A non rendere convincente l’ipotesi del suicidio c’è la pulizia della casa di Paciolla, coordinata personalmente dal responsabile sicurezza della missione ed ex membro dell’esercito Christian Thompson che sarebbe entrato nell’appartamento, facendosi consegnare le chiavi dal proprietario colombiano. Il suo nome – insieme a quello del collega Onu Juan Vasquez e dei quattro agenti presenti sul posto – figura nella denuncia che il 15 luglio 2022, a due anni dalla scomparsa del cooperante, la famiglia ha presentato alla Procura generale di Bogotà. “Ci sembra assolutamente anomala e ingiustificabile la scelta dei due funzionari Onu di introdursi in un appartamento, tra l’altro privato perché era concesso in locazione a nostro figlio che ne pagava regolarmente il canone, ripulire la scena del crimine con la candeggina, per gettare poi in discarica prove fondamentali per le indagini. Tutto ciò ha provocato la distruzione e l’occultamento di prove che erano indispensabili per accertare l’omicidio di Mario”, spiegano i genitori di Paciolla. “Ci auguriamo che il nuovo presidente della Colombia possa dare un’accelerata alla risoluzione del caso. Speriamo anche che persone che sanno e che finora non hanno osato farsi avanti, possano collaborare sentendosi più sicuri e liberi di parlare”.
Sulla morte di Paciolla, le Nazioni Unite hanno aperto un’indagine interna ma la famiglia denuncia di “non sentirsi assolutamente supportata dall’Onu” né di “essere al corrente del risultato né se l’indagine è mai stata fatta”. Le Nazioni Unite, inoltre, erano a conoscenza dell’imminente ritorno in Italia del cooperante. Paciolla sarebbe dovuto partire da Bogotà il 20 luglio 2020 e “aveva già un biglietto in tasca e una valigia pronta”. Poco prima di morire, Paciolla aveva riferito ai genitori di essersi scontrato con i capo missione e di non sentirsi sicuro, e proprio Christian Thompson, secondo le ricostruzioni, sarebbe stata una delle ultime persone sentite prima della morte. Paciolla aveva fatto ricerche su un bombardamento, avvenuto il 29 agosto 2019 ad opera dell’esercito colombiano, sull’accampamento di Rogelio Bolivar Cordova, il comandante di una cellula di dissidenti delle Farc, nel quale erano morti anche sette minorenni. Secondo la ricostruzione di El Espectador la notizia della morte dei bambini sarebbe arrivata nelle mani del senatore Roy Barreras, che ha poi ottenuto le dimissioni del ministro della Difesa Guillermo Botero, tramite Raul Rosende, direttore della missione di verifica di Mario. Questo esito avrebbe creato tensioni anche all’interno delle Nazioni Unite.

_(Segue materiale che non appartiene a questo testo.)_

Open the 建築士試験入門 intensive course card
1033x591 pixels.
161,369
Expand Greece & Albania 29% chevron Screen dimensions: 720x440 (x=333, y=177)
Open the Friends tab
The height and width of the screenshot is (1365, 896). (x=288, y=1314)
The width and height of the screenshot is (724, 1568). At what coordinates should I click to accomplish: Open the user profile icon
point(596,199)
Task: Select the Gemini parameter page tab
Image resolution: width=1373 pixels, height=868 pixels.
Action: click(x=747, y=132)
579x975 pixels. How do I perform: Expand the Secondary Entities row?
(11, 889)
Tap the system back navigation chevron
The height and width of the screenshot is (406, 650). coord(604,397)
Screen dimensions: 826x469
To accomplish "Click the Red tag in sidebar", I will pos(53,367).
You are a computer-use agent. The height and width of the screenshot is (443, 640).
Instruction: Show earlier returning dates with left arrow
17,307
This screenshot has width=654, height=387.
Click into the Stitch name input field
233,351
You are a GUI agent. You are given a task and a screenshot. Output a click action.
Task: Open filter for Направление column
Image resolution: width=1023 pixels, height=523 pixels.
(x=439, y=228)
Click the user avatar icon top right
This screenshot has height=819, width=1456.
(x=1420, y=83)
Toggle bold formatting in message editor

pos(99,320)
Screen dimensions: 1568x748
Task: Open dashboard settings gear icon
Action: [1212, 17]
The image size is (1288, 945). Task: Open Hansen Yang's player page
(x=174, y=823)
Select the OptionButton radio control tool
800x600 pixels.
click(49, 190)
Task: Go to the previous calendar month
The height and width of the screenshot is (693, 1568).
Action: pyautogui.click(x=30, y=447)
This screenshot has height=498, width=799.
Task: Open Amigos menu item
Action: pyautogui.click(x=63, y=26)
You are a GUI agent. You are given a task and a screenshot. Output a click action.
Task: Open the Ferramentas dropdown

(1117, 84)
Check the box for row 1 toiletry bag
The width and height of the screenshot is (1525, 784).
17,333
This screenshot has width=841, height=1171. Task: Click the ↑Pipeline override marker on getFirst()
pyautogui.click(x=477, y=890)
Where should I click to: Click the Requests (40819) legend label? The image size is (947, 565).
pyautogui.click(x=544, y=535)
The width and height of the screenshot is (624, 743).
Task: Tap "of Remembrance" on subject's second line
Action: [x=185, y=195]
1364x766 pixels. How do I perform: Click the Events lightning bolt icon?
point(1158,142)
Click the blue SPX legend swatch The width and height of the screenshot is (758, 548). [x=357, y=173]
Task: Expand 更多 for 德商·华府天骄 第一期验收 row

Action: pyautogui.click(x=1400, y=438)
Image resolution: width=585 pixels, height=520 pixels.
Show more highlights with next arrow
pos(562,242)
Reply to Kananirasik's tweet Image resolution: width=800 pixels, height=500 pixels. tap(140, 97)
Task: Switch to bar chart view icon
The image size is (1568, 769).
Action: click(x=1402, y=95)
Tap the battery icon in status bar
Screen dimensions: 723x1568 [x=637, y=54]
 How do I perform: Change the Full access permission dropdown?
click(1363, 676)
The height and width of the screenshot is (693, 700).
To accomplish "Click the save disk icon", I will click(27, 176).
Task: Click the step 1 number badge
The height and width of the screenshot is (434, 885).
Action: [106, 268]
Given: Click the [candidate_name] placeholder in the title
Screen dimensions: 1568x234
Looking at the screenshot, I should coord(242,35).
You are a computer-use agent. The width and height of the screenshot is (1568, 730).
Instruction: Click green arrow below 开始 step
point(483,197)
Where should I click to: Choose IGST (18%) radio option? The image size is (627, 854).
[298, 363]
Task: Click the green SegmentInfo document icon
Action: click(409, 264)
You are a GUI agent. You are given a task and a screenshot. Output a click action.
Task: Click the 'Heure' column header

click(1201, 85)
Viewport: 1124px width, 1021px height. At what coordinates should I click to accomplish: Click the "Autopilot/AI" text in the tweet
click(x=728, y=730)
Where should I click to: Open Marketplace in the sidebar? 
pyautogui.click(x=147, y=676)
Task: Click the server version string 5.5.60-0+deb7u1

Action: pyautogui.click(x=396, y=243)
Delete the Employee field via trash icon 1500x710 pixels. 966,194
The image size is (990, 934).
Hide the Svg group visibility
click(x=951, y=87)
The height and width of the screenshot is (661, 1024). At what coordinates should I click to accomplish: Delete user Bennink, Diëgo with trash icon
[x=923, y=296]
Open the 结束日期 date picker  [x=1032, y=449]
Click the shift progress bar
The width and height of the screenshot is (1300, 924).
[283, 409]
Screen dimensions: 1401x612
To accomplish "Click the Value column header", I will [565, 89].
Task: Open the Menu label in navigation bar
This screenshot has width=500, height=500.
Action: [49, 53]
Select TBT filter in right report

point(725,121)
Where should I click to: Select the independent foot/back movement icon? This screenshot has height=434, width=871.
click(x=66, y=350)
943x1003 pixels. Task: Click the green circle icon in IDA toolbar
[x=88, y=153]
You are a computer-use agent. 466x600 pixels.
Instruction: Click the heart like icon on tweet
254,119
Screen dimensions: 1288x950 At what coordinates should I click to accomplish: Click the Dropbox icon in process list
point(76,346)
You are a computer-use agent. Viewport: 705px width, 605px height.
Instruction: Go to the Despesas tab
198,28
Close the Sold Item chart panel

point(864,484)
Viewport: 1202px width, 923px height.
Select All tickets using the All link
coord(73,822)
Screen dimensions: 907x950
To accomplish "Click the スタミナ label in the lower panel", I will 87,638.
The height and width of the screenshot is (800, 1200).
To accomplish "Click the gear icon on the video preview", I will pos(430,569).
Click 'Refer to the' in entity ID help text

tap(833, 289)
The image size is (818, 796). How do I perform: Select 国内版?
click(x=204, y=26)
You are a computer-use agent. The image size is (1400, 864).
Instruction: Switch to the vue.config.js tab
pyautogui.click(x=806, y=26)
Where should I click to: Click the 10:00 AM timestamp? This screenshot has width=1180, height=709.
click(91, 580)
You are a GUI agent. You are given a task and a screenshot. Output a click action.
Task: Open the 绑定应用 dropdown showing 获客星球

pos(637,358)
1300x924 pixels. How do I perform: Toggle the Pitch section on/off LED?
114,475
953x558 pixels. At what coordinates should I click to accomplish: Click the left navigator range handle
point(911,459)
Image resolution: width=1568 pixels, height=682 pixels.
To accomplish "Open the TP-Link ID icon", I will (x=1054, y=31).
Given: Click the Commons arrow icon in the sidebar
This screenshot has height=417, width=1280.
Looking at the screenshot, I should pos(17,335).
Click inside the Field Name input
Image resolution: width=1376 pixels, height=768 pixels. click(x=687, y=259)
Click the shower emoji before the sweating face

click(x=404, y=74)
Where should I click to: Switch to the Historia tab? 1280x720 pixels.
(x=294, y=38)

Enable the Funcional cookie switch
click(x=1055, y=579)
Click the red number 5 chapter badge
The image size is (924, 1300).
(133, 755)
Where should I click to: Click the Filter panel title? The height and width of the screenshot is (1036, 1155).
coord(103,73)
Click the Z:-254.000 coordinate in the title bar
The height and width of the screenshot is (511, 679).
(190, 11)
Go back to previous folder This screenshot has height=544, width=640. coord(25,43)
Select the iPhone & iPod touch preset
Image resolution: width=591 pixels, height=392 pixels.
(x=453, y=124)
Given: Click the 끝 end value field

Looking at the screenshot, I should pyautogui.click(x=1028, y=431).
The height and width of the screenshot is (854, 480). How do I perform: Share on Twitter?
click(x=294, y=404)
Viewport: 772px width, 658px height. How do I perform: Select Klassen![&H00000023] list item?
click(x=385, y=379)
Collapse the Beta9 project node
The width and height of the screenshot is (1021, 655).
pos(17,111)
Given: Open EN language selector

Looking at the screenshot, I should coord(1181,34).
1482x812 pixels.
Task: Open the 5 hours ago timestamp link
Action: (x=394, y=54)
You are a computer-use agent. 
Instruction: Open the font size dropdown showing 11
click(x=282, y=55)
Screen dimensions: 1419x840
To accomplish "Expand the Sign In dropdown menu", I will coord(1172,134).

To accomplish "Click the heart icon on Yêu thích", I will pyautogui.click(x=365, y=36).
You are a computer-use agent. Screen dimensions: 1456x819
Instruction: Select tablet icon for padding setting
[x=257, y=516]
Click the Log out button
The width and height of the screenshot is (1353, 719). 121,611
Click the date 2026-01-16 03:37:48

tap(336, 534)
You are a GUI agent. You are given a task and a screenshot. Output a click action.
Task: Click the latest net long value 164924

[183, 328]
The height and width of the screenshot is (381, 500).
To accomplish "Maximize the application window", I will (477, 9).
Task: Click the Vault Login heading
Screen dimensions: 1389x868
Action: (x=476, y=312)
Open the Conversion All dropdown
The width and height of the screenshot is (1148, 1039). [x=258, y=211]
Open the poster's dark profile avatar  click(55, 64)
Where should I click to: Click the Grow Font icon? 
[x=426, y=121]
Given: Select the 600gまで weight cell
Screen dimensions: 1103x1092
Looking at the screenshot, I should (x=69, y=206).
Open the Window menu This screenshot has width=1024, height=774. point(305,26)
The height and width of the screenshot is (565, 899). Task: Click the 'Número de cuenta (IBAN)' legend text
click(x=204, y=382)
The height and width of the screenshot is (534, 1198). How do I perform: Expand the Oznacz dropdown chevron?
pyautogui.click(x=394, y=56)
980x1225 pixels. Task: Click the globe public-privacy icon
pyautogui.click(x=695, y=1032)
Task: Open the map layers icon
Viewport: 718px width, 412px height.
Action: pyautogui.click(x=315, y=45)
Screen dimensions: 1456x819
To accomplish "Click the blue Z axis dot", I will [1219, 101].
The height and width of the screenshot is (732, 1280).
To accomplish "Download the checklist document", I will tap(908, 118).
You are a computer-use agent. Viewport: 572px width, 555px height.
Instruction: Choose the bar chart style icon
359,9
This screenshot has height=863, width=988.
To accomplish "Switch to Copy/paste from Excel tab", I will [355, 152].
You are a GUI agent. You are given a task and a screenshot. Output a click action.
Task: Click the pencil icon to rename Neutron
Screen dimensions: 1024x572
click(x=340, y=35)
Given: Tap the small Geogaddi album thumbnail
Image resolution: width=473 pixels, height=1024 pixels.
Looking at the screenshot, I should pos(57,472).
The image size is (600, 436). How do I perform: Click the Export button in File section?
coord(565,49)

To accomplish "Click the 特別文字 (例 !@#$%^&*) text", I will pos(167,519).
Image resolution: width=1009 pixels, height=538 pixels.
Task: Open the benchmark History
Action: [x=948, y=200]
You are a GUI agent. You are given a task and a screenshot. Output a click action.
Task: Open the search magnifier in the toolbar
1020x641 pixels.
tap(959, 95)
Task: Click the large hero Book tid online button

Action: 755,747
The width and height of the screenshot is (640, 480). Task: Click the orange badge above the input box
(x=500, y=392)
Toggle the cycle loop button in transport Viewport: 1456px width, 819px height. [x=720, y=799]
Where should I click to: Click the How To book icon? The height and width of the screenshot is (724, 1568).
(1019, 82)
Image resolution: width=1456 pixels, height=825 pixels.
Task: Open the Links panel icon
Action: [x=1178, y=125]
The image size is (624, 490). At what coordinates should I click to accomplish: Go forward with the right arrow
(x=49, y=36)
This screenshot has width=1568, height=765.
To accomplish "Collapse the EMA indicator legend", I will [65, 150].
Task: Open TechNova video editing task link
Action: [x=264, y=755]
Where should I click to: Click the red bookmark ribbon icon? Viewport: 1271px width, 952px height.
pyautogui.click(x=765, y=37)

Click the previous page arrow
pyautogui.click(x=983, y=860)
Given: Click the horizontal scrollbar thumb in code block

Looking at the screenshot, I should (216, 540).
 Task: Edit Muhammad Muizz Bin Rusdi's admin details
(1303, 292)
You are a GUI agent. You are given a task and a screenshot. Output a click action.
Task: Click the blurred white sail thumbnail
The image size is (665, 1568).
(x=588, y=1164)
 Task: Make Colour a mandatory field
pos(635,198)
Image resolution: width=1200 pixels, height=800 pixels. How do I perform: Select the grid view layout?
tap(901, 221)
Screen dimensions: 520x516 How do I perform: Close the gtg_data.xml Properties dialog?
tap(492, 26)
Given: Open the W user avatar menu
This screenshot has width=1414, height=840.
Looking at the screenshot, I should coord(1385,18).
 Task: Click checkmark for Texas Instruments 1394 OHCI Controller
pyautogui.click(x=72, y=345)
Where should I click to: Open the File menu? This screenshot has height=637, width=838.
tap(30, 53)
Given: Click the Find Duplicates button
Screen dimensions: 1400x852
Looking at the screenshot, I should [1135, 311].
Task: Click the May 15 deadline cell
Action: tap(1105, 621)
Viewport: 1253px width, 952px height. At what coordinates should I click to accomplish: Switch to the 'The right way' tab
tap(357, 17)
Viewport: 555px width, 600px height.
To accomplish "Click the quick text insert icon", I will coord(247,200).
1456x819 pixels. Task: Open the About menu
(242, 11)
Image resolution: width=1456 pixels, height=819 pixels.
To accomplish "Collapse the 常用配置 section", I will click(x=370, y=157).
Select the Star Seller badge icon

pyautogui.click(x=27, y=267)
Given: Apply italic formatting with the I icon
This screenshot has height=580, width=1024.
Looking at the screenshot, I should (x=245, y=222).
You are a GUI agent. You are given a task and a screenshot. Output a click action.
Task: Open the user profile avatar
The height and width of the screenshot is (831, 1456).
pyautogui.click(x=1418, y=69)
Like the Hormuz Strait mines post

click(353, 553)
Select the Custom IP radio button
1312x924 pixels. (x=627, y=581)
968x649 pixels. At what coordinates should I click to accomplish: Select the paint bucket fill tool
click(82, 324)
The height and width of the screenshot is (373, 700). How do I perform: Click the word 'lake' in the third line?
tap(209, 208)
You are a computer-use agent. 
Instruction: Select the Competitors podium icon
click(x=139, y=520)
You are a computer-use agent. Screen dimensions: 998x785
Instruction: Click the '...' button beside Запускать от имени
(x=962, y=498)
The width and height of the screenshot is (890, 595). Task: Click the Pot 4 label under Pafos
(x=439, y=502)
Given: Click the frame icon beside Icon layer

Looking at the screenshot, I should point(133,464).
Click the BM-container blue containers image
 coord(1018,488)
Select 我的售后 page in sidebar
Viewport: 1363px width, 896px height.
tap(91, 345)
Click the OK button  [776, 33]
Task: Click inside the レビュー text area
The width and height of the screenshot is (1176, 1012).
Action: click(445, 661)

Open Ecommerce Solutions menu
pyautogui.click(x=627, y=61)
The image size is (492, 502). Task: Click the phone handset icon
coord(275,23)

“Ci sentiamo scarsamente supportati dallo Stato italiano e non abbiamo certezza se davvero si stiano interessando alla triste vicenda di Mario. Solamente il presidente della Camera, Roberto Fico, ci ha incontrati dimostrandoci la sua vicinanza e l’interessamento al caso e il direttore generale per gli italiani all’estero e le politiche migratorie Luigi Vignali ci raggiunge sempre il 15 luglio”, proseguono Anna Maria e Giuseppe Paciolla. Nell’anniversario della sua scomparsa, in molti hanno partecipato alla mobilitazione che la famiglia ha organizzato a Napoli per chiedere verità e giustizia. “Nostro figlio amava Napoli e Napoli amava nostro figlio. Del sacrificio della sua giovane vita resta la testimonianza di un uomo leale che non ha accettato compromessi”.